Sie wittern die Macht
14. September 2023
Zum AfD-Parteitag im Juli und August in Magdeburg
Weniger Hinterzimmeratmosphäre geht nicht: Das Treffen der 600 Delegierten zum Magdeburger Bundesparteitag der AfD am letzten Juli- und ersten Augustwochenende wurde komplett (rund 50 Stunden) live übertragen auf Phoenix, dem Nachrichtenkanal des öffentlich-rechtlichen Fernsehens und bleibt via youtube auch so verewigt. Die Moderatorenstimme klärt derweil in gedämpfter Form – als wolle man die Delegierten nicht bei ihrer wichtigen Arbeit stören – darüber auf, worum es gerade geht. Wichtige Funktionäre wurden in den Pausen ausgiebig interviewt und konnten ungestraft sagen, was sie sagen wollten.
Das theoretische Wissen, dass es sich bei der AfD um eine Massenpartei handelt, bekommt eine bildhafte Entsprechung. Man nimmt wahr, dass diese Partei eher von Männern bestimmt wird, die älteren dominieren, die jüngeren wollen auf Teufel komm raus schneidig aussehen. Die Stimmung ist entspannt, großer Streit findet zumindest auf der Bühne nicht statt. Die Zeiten fieser interner Auseinandersetzungen mit eskalierenden Geschäftsordnungsdebatten und platzenden Tagesordnungen sind erst einmal vorbei. Man sieht sich auf der Siegerstraße und hat den Duft der Macht in die Nase bekommen. Das diszipliniert, denn bekanntlich mögen Wähler*innen keinen parteipolitischen Dauerstreit.

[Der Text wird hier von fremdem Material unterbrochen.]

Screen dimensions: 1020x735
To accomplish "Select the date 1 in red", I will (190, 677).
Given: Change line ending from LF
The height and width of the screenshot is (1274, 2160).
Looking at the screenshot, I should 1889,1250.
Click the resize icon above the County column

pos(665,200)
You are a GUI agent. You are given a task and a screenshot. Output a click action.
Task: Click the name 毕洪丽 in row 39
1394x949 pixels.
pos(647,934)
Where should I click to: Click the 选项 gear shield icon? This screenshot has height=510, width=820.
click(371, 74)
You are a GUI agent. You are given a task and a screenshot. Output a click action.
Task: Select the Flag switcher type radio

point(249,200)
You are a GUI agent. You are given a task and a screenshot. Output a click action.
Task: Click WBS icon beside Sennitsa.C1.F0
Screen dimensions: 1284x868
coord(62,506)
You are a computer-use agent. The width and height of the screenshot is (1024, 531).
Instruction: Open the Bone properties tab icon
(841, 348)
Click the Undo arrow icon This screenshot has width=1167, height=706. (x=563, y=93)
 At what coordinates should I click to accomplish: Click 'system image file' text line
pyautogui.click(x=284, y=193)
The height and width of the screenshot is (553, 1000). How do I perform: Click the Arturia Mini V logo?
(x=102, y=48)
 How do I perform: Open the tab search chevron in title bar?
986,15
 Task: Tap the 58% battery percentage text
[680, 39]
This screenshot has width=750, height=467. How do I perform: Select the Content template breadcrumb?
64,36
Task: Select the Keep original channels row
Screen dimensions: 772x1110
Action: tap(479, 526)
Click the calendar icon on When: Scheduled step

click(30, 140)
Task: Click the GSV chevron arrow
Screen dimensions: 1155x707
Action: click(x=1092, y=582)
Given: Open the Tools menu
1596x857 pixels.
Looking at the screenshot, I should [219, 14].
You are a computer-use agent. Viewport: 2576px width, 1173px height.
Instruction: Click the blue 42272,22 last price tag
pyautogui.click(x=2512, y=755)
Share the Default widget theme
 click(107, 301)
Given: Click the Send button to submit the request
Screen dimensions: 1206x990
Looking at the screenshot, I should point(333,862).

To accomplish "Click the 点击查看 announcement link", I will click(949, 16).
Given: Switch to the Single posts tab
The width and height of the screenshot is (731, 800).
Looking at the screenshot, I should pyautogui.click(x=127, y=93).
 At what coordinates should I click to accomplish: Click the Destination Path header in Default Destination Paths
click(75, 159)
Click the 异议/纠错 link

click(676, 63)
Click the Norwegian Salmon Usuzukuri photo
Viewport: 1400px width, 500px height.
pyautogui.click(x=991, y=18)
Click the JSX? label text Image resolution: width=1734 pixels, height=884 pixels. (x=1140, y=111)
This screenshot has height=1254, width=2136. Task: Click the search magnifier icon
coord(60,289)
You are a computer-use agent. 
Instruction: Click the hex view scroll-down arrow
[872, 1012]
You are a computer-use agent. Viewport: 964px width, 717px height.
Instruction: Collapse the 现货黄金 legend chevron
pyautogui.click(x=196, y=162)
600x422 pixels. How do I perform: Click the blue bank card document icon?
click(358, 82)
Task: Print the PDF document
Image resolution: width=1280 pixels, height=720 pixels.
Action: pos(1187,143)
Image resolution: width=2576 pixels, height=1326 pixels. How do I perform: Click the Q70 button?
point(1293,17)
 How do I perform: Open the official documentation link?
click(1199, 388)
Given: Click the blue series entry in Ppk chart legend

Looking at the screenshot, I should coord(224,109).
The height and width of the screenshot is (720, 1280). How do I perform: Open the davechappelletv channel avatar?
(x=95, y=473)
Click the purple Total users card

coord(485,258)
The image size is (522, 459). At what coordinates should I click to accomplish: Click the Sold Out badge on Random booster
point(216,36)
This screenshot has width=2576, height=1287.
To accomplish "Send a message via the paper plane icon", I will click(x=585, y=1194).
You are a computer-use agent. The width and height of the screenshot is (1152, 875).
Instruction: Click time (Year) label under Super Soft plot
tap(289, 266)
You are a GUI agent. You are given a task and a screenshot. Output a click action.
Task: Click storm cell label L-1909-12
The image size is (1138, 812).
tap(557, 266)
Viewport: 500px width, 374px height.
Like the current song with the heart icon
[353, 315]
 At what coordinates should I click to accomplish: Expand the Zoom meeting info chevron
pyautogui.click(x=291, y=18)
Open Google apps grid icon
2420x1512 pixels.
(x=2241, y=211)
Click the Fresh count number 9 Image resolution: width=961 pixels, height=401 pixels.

Der Führer Björn Höcke wird umringt. Er lacht, und er hat Grund dazu, denn der Kampf um die Hoheit in der Partei ist entschieden, seine Taktikpläne gehen seit einiger Zeit gut auf. Wer heute noch kein Höcke-Fan ist, aber doch noch an die von der Partei aufgerissenen Fleischtöpfe will, wird sich hüten, etwas Falsches zu sagen. Erstmalig kann man von einer funktionierenden Arbeitsteilung an der Spitze sprechen. Gibt Alice Weidel die eiskalte, aber telegene Frontfrau, hält Tino Chrupalla die Bundestagsfraktion menschelnd zusammen, und Höcke gibt den Tribun und Strippenzieher. Dabei zeigt Chrupalla im – wo auch sonst – Sommerinterview des ZDF Ermüdungserscheinungen und will Höcke als Kanzlerkandidaten nicht ausschließen.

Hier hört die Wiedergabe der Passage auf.